Corporations, for the most part, aren't going to reinvent themselves by improving on the core competencies they've been honing for years. Instead, if they're going to change, they're going to do so from the outside in, allowing ideas from the edge of the company to penetrate to the core. Social media will be a part of that transformation.
If all this sounds too abstract, consider Xerox's Palo Alto Research Center in the 1970s. Because it was on the company's fringe, PARC had the freedom to be radical, and it came up with a lot of radical ideas, many of which have become organic to the way we all work, such as graphical user interfaces, Ethernet, WYSIWYG, SmallTalk, and laser printing.
The challenge at PARC was that the company's core could be resistant to ideas from the edge, so some of those beautiful concepts went nowhere at Xerox.

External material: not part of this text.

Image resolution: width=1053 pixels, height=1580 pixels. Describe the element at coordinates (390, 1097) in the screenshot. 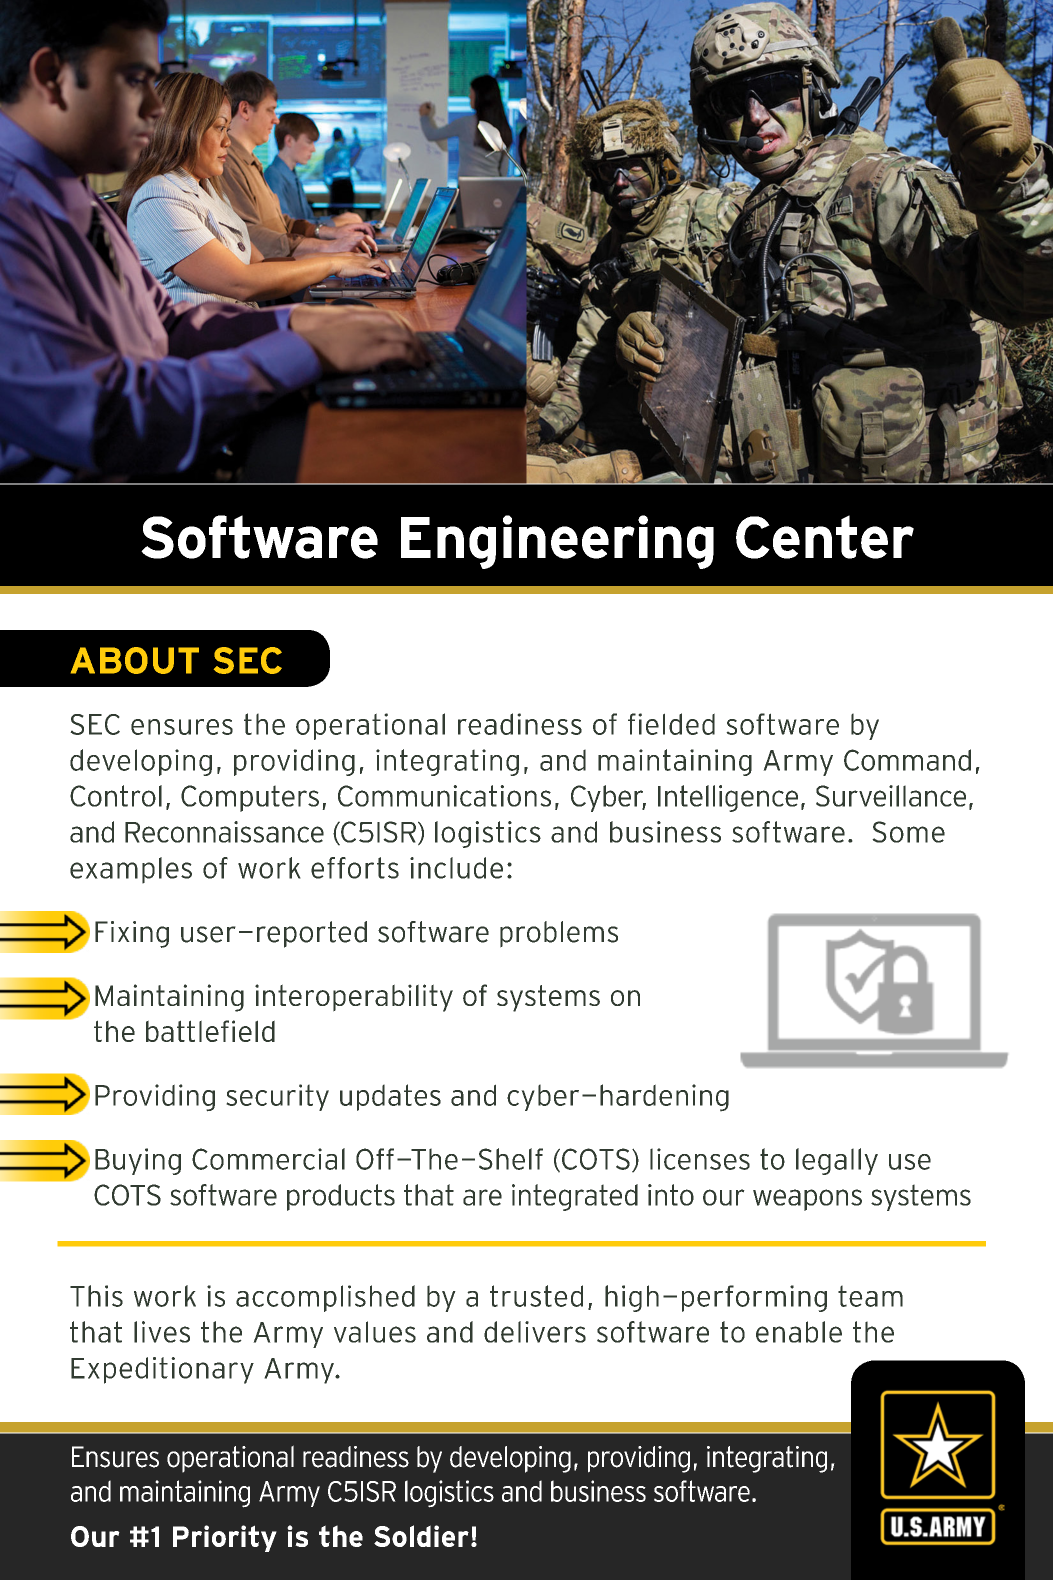

I see `updates` at that location.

But the business environment has changed in fundamental ways since then, and ideas from the edge have a much better chance of surviving. For one thing, we've got the cloud. Cloud computing means that small, idea-driven operations don't have to invest in building their own computing infrastructures. For a pretty reasonable cost, they can tap into processing speeds and storage capabilities that would have been unimaginable a few decades ago. They can use these resources to efficiently build prototypes, and when they've got something that works, they can also use the cloud to reach out to the marketplace. So they can do a lot on their own — they're nowhere near as dependent on the core as edge operations used to be.
As a result, some corporations are seeing a lot of exciting things happening on the edge. For example, Amazon Web Services offers cloud-based application services; P&G's Connect + Develop programs for encouraging external innovation partnerships are becoming a vital part of the company's growth strategy; and Microsoft's Xbox has become a platform for delivering a range of entertainment products. Fringe operations are attracting a lot of attention — and people — from the core. That's a trend that will only strengthen as companies realize the value of edge businesses.
Where does social media come in? Edge operations can use social-media platforms such as Facebook and Twitter to engage the people at the core as well as to connect to other edge operations within the corporation — and even to edge companies at other companies. I believe that social media will help create an ecosystem of edge organizations and their parent companies. To get a sense of what this might look like, think of IBM's Jams platform for collaborative innovation.
This evolution in the way companies innovate reflects a shift in nothing less than the purpose of the firm. The classical view is that the firm exists to minimize transaction costs. But John Hagel and I suspect that the firm has a new purpose — namely, to promote the development of talents and capabilities and thereby attract and retain the best in the ongoing wars for talent, and at the same time create an entrepreneurial culture that nurtures employees' questing and connecting dispositions.
That's what Google and Facebook seem to be doing. People are attracted to them because of their learning environments and because employees have the freedom to think radical thoughts. Companies like that are much more radical in their approach to innovation than academia, which is limited by the requirements of the granting agencies. I only wish other companies were as willing as Google and Facebook to move out of their comfort zones when it comes to innovation and marketing.
It's no coincidence, by the way, that some of the most innovative companies are those that are tied into social media. Social media itself is a threat to the corporate comfort zone. How many executives have you heard say that even though their companies are on Facebook and Twitter, they don't use social media themselves? The transparency and unpredictability of social media can be deeply unsettling to people who have grown up in the comfort of corporate environments.
But the more executives experiment with social media, the more they'll see how it can play a crucial part in forming the infrastructure of the new ecology of edges that will ultimately transform corporations for the future.